::: Text shown :::

REMS director Lisa Basgall notified campuswide caregivers Tong and Leah Ramkelawan that REMS was withdrawing from the caregiver program due to concerns with the caregiving program, according to an email sent out by Tong to head caregivers at each college in September.
“Lisa from REMS has notified us about severe deficiencies in how we are training and recording the names of the caregivers for the year,” Tong said in the email, which was sent after a meeting of college head caregivers. “Essentially, there are informal trainings going on with names being added to the caregiver list outside of official trainings. This is unacceptable to us and to her. Because of this, she has voiced her concerns to Dean of Undergraduates Bridget Gorman and has withdrawn further REMS support at our trainings.”
Tong said REMS’ withdrawal means that caregiver trainings at residential colleges will no longer have a REMS member in attendance.
“The only difference between previous trainings and those for this semester is that currently, there will not be a REMS member present to help field any questions that students may have,” Tong, a Sid Richardson College junior, said in an email on Tuesday. “The trainings are still the same high quality as they have always been, and tailored for each college.”
However, Basgall said via email on Tuesday that REMS had never withdrawn from the program, citing scheduling issues for its lack of presence at caregiver trainings last semester.
“REMS has not withdrawn from the caregiving program,” Bascall said. “Occasionally in the last year or two when classes were scheduled on short notice, it was hard to find a REMS volunteer to attend the class. In fact, REMS is scheduled to attend classes scheduled for January.”

:::

Reproduce the text on REMS and the caregiver program word for word and in full. Rely solely on the text on REMS and the caregiver program.

::: Given information :::

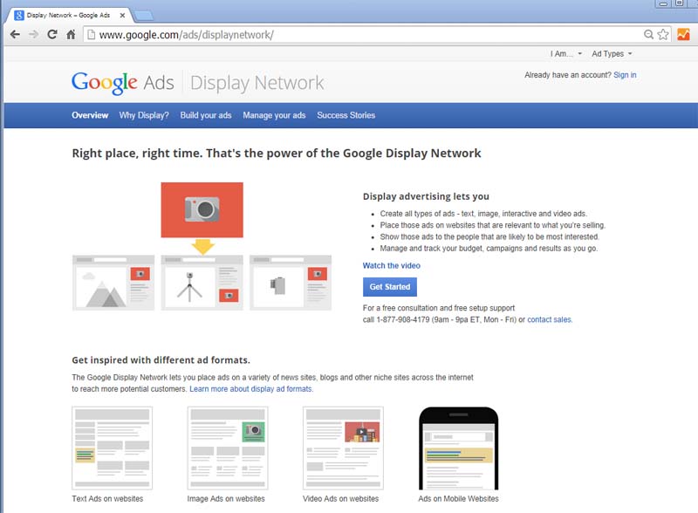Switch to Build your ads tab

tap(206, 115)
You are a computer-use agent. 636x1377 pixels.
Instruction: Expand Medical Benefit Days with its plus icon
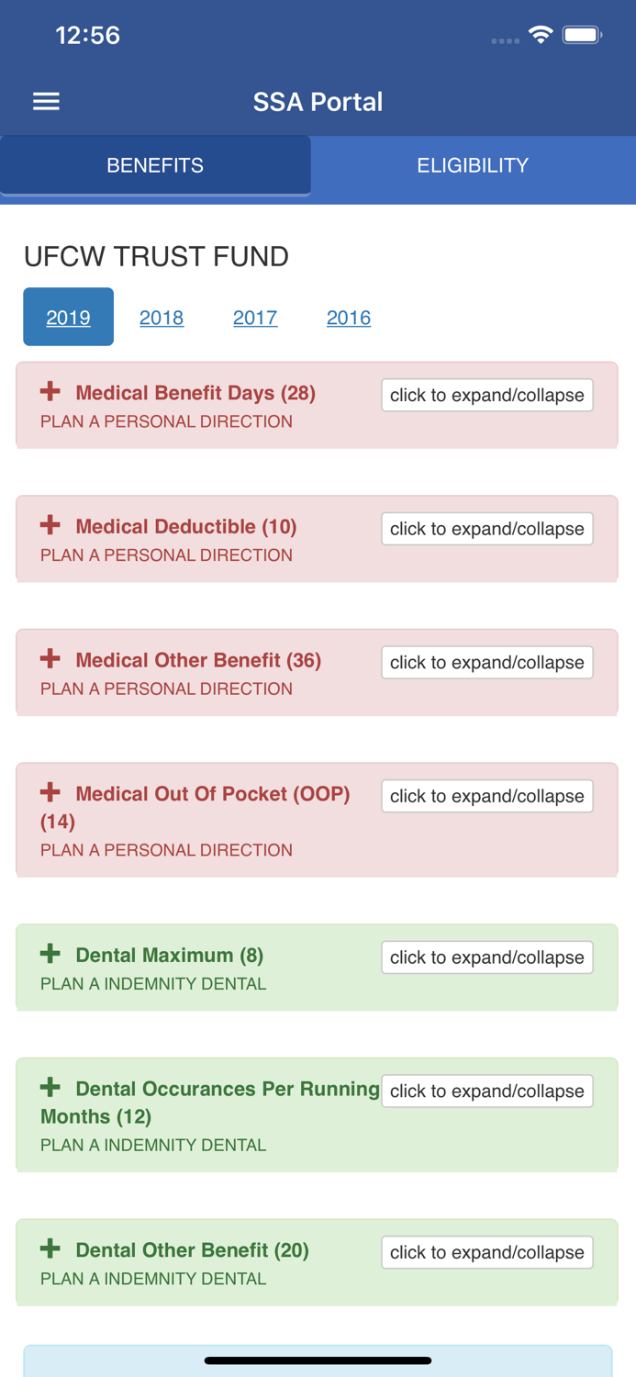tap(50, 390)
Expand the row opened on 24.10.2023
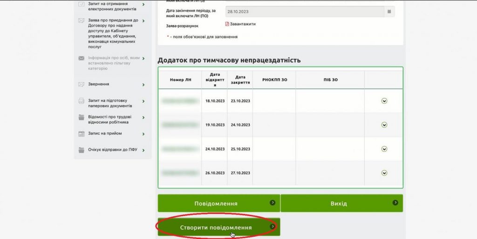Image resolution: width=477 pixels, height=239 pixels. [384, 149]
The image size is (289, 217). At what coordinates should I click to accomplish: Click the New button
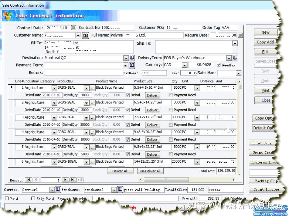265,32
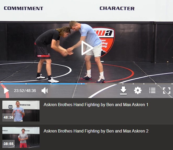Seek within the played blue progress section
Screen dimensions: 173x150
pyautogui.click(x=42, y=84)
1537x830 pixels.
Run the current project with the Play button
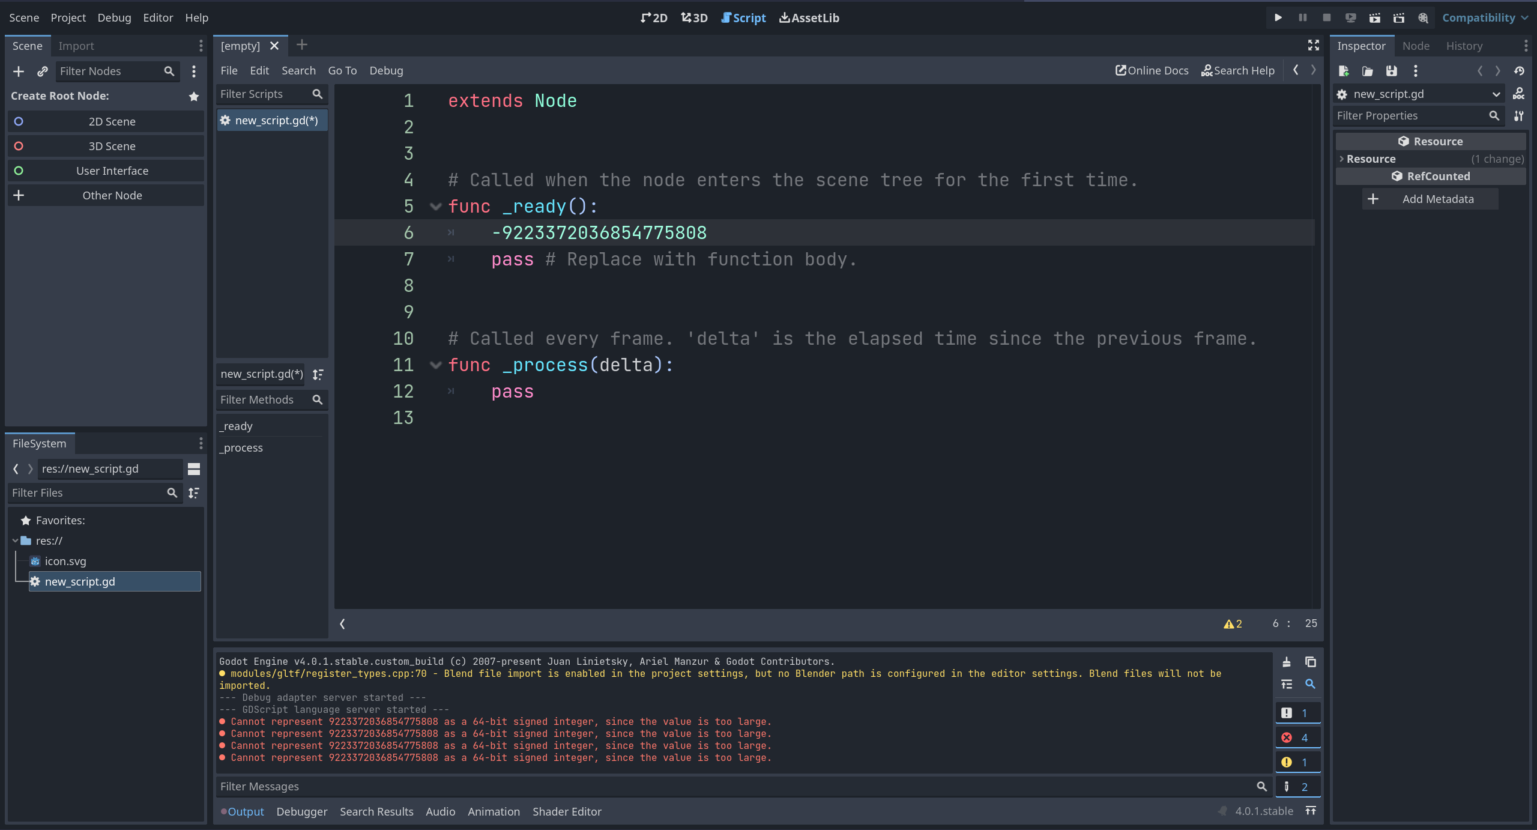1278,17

:::

* Written answer *
REMS director Lisa Basgall notified campuswide caregivers Tong and Leah Ramkelawan that REMS was withdrawing from the caregiver program due to concerns with the caregiving program, according to an email sent out by Tong to head caregivers at each college in September.
“Lisa from REMS has notified us about severe deficiencies in how we are training and recording the names of the caregivers for the year,” Tong said in the email, which was sent after a meeting of college head caregivers. “Essentially, there are informal trainings going on with names being added to the caregiver list outside of official trainings. This is unacceptable to us and to her. Because of this, she has voiced her concerns to Dean of Undergraduates Bridget Gorman and has withdrawn further REMS support at our trainings.”
Tong said REMS’ withdrawal means that caregiver trainings at residential colleges will no longer have a REMS member in attendance.
“The only difference between previous trainings and those for this semester is that currently, there will not be a REMS member present to help field any questions that students may have,” Tong, a Sid Richardson College junior, said in an email on Tuesday. “The trainings are still the same high quality as they have always been, and tailored for each college.”
However, Basgall said via email on Tuesday that REMS had never withdrawn from the program, citing scheduling issues for its lack of presence at caregiver trainings last semester.
“REMS has not withdrawn from the caregiving program,” Bascall said. “Occasionally in the last year or two when classes were scheduled on short notice, it was hard to find a REMS volunteer to attend the class. In fact, REMS is scheduled to attend classes scheduled for January.”